Se ne è andato Luigi Bernardi, il padre della sperimentazione fusion tra fumetti e racconti. Malato da tempo, stava infatti scrivendo un libro sul tumore ai polmoni che l’aveva colpito circa un anno fa. Si è spento ieri, a Bologna, a 60 anni. Instancabile inventore di progetti editoriali, appassionato di fumetti, raffinato pessimista e rigoroso polemista del settore, Bernardi aveva iniziato la sua carriera nel mondo dell’editoria negli anni Ottanta. Personaggio scomodo per molti, visto le sue accese critiche all’editoria contemporanea, Bernardi incolpava il Camilleri di Montalbano per aver affossato il settore, ma, dall’altra parte del crinale, andava anche a scoprir talenti come Fois e Lucarelli (che con Camilleri c’ha anche scritto un libro). Fusione di generi, giallo e noir, di media, romanzo e fumetto, e quindi di critica, talent scout e pessimista cronico.
Intuizione geniale La Granata Press, tra i suoi tanti mainstream, storica casa editrice di fumetti da lui fondata a Bologna nei primi anni Novanta, che portò in Italia il manga giapponese e Ken il Guerriero.
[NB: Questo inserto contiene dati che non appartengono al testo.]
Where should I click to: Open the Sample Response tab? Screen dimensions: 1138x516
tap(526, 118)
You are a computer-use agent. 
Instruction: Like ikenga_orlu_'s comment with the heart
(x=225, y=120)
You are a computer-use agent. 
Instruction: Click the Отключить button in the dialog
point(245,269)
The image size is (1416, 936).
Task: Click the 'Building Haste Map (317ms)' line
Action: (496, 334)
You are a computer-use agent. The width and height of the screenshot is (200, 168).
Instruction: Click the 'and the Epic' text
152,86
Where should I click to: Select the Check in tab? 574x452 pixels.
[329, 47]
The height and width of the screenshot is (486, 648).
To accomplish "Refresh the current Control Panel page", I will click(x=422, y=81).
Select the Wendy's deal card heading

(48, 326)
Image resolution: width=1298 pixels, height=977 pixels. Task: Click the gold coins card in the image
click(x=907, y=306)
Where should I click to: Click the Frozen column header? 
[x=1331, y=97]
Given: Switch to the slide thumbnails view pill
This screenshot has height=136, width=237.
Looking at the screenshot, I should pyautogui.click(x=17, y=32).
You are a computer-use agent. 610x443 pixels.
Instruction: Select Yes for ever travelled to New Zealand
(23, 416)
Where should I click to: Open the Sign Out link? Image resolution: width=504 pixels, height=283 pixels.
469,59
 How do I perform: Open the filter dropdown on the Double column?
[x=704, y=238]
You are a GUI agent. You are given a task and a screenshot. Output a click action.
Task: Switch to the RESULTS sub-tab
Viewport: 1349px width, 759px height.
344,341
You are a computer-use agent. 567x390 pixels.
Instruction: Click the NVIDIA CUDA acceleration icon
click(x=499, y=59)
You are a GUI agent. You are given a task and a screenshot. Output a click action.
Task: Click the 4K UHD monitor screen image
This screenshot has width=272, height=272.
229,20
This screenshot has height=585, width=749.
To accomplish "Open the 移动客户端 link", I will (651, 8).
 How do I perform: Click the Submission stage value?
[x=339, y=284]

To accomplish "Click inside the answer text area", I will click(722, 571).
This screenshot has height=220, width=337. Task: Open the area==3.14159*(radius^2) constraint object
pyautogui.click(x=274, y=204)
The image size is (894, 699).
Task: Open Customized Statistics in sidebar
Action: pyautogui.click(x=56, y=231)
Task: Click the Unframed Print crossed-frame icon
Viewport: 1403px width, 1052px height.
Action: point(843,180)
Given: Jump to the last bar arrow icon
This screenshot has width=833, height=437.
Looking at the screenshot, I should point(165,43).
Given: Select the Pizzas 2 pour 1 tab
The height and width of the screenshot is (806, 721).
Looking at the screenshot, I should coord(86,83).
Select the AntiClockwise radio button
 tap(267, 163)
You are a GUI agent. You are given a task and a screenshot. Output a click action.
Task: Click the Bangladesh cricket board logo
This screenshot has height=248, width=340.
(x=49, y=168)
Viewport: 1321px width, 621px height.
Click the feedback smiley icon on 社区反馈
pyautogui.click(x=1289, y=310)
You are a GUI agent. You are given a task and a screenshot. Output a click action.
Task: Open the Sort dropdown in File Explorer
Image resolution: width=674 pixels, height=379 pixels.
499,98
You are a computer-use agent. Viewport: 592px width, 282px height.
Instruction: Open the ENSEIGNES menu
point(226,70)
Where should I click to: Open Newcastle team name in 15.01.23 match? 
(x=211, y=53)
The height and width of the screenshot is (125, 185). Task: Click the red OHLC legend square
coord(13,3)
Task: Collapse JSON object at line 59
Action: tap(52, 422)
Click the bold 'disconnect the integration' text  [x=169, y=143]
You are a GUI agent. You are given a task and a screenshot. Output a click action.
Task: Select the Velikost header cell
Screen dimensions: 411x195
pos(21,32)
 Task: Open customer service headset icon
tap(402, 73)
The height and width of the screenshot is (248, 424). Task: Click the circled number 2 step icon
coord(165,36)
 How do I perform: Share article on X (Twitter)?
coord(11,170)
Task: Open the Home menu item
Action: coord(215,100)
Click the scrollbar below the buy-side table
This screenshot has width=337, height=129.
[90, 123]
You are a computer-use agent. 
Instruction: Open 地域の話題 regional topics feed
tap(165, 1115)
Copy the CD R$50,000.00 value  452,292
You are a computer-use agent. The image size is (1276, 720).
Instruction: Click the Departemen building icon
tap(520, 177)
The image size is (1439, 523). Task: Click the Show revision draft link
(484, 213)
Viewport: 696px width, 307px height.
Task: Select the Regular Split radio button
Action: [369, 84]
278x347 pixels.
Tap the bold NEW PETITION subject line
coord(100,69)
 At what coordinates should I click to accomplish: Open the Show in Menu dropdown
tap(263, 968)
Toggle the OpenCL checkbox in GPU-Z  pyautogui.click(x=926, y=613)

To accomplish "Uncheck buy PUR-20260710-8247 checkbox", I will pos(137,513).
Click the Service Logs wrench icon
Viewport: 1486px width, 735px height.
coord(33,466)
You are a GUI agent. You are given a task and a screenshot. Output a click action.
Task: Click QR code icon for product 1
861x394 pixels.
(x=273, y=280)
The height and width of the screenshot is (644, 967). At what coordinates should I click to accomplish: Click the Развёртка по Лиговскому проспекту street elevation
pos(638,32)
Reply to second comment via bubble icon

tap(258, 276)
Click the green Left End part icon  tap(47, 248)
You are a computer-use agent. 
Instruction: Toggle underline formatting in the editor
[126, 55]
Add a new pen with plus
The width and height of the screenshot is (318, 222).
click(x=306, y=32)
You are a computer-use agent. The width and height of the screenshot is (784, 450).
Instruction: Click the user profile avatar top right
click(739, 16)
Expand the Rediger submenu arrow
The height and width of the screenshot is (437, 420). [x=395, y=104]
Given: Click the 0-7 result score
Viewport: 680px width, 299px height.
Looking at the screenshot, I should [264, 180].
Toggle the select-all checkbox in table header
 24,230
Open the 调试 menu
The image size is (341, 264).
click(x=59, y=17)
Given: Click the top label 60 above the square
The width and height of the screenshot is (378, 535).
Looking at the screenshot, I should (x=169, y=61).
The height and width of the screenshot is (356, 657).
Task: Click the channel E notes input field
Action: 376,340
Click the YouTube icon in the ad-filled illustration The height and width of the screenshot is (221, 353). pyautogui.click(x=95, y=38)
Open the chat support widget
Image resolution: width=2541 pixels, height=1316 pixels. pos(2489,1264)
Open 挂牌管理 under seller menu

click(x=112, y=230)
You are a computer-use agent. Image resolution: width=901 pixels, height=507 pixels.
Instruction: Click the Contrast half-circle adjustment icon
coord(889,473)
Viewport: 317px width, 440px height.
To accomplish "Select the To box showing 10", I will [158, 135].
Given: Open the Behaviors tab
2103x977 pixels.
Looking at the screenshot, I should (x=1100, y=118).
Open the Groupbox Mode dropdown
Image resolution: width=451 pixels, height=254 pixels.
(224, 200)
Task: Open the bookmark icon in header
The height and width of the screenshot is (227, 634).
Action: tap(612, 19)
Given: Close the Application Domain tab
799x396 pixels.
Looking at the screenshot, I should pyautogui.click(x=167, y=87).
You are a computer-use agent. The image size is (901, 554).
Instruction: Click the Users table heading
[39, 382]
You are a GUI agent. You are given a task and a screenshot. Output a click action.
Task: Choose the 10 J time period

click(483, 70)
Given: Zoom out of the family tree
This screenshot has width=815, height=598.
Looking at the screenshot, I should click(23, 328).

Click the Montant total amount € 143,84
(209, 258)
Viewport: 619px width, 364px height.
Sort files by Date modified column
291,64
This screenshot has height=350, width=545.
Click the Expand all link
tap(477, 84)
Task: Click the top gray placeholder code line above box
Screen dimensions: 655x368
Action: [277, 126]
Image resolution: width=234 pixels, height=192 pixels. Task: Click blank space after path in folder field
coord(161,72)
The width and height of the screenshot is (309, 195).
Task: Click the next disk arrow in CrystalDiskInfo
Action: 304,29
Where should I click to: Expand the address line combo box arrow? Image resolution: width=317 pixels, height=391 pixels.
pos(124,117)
Sempre in quell’ambito la fusione di stili e poetiche, tra scrittori e fumettisti come Pino Cacucci e Otto Gabos, Carlo Lucarelli e Onofrio Catacchio. Poi ancora la direzione editoriale della collana Einaudi-Stile Libero, la nascita della casa editrice Perdisa Pop, le collane Euronoir per Hobby & Work e Vox per DeriveApprodi dove incontra la firma di Paolo Nori.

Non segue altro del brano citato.